* _TASK DESCRIPTION_:
Report the number of lines of the listing below containing the string "agent", with nothing added.

*** TASK INPUT ***

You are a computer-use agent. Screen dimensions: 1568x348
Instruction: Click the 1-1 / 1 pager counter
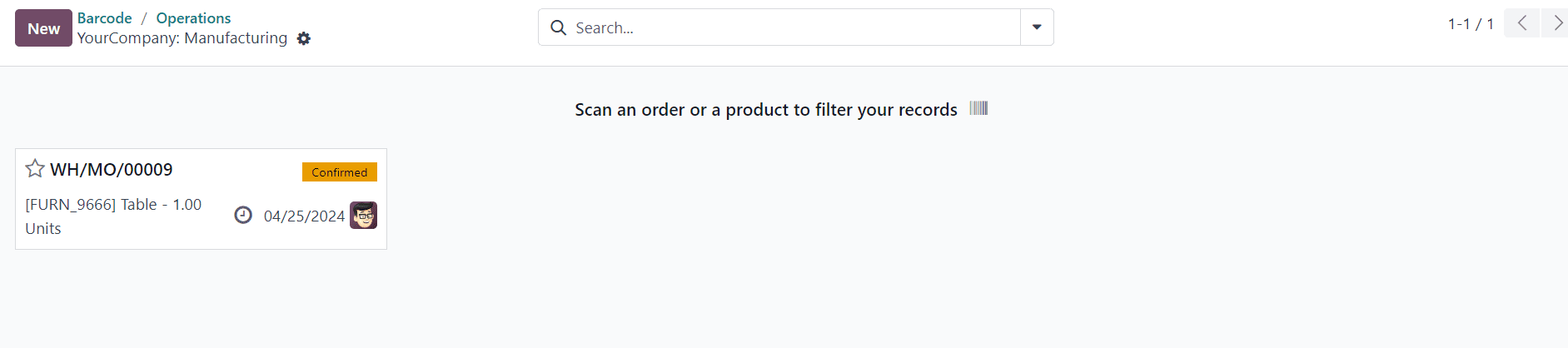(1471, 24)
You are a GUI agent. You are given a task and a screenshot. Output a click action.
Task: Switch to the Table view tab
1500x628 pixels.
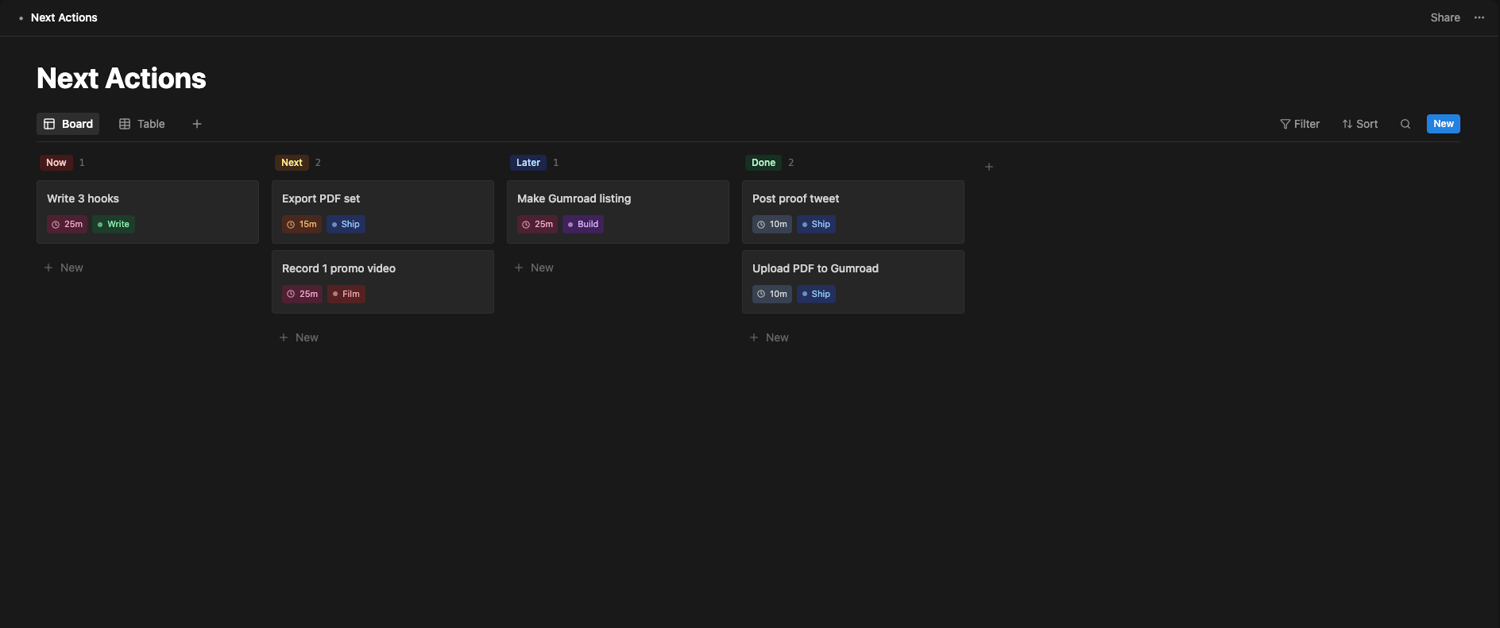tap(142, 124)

*** End of TASK INPUT ***
*** TASK INPUT ***

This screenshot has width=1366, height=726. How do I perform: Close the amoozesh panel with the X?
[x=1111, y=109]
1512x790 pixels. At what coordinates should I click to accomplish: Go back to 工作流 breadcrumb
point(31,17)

*** End of TASK INPUT ***

* _YOUR SOLUTION_:
2